Goal =
Can you repeat every one of the lines below word for word, leaving the pictures out of your answer?
··· Input records
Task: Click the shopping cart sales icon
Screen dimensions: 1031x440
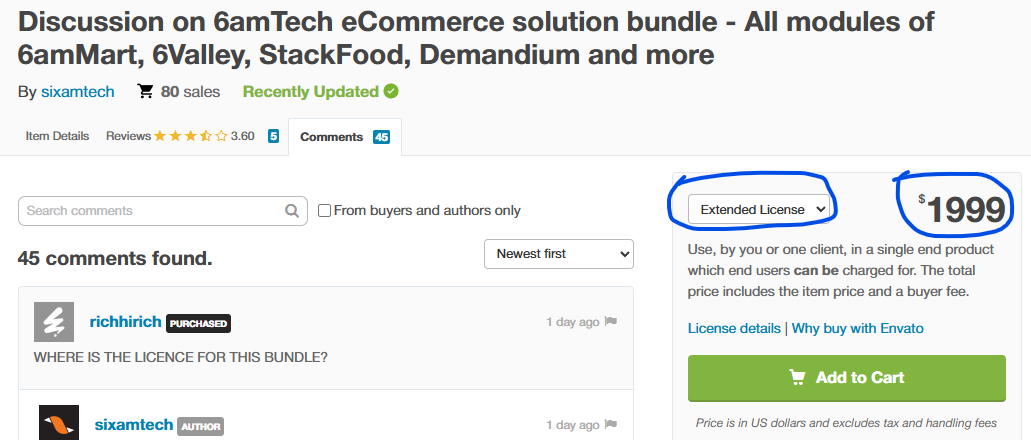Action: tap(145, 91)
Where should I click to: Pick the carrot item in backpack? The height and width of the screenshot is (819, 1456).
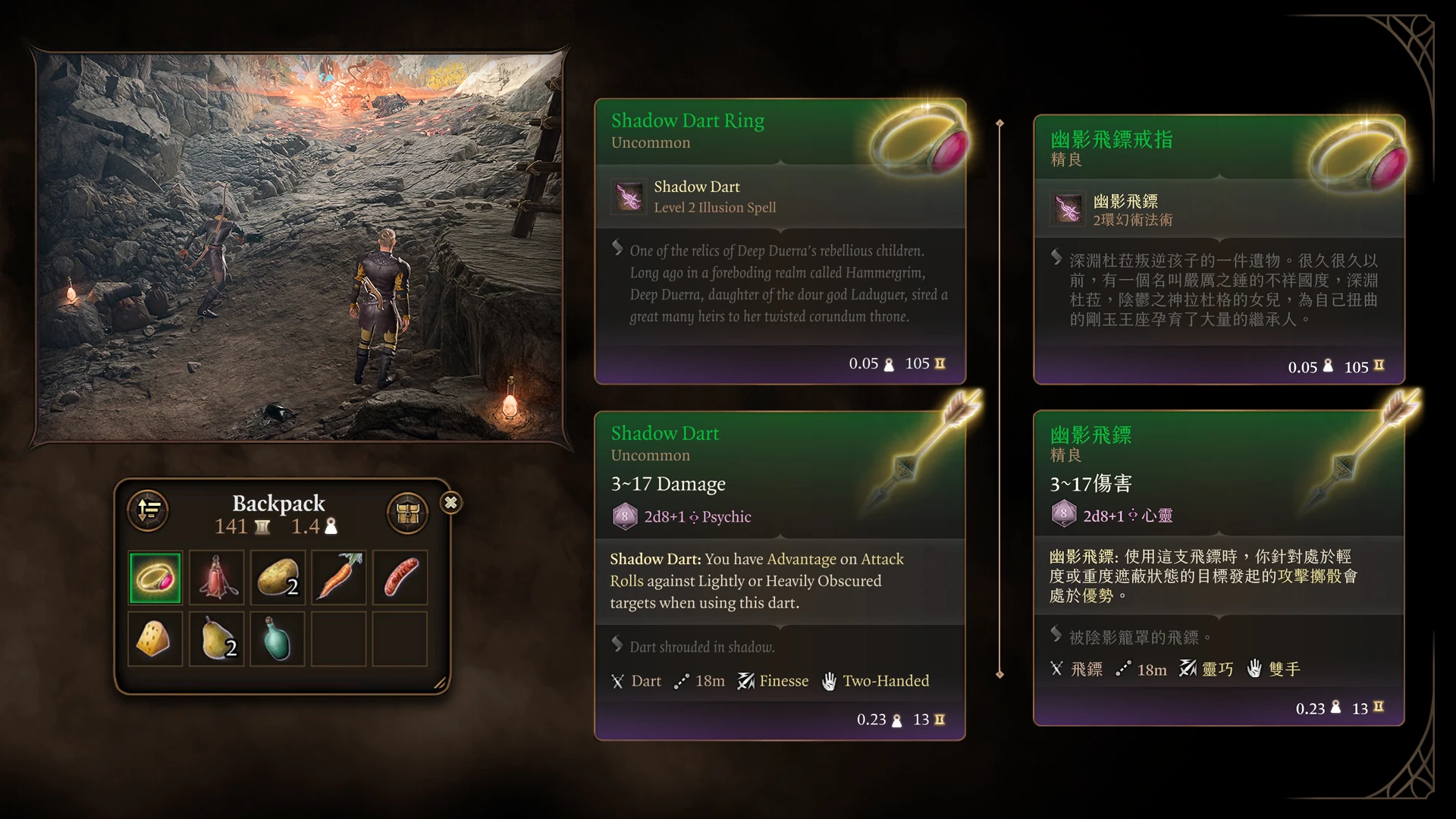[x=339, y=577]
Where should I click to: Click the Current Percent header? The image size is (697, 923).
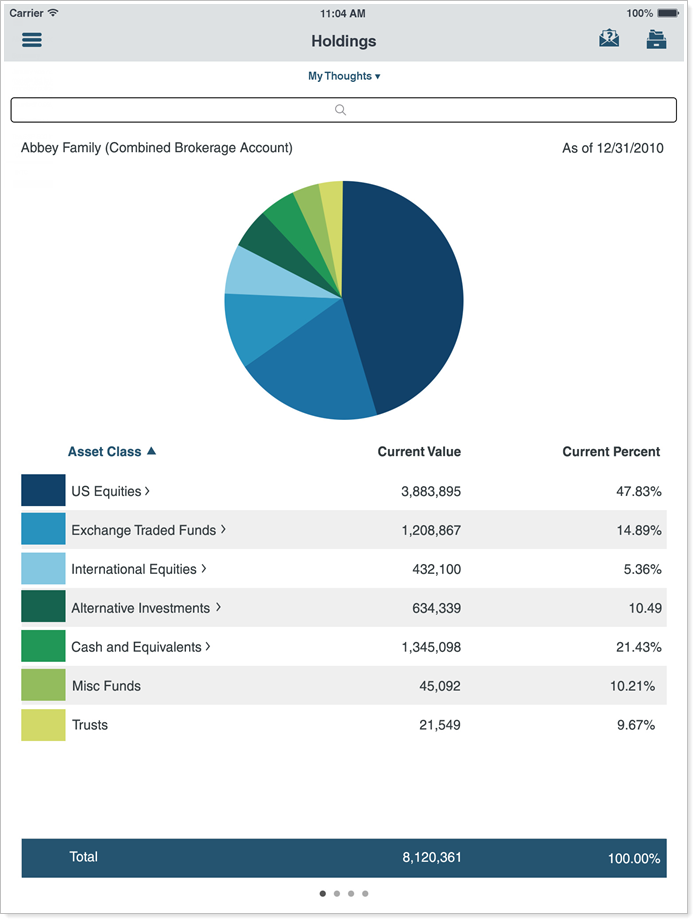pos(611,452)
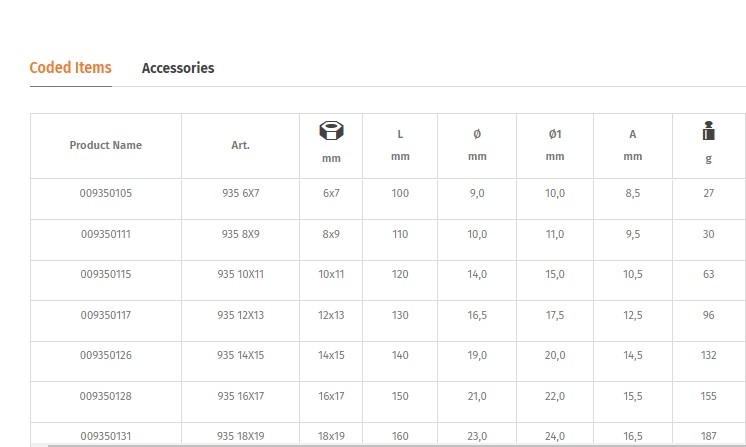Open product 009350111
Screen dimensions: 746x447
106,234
······
Reply =
Task: Click the shopping cart sales icon
Screen dimensions: 1031x440
Action: tap(145, 91)
Where should I click to: Pick the carrot item in backpack? The height and width of the screenshot is (819, 1456).
[x=339, y=577]
Where should I click to: Click the Current Percent header? The image size is (697, 923).
pos(611,452)
Open product 009350111
Screen dimensions: 746x447
106,234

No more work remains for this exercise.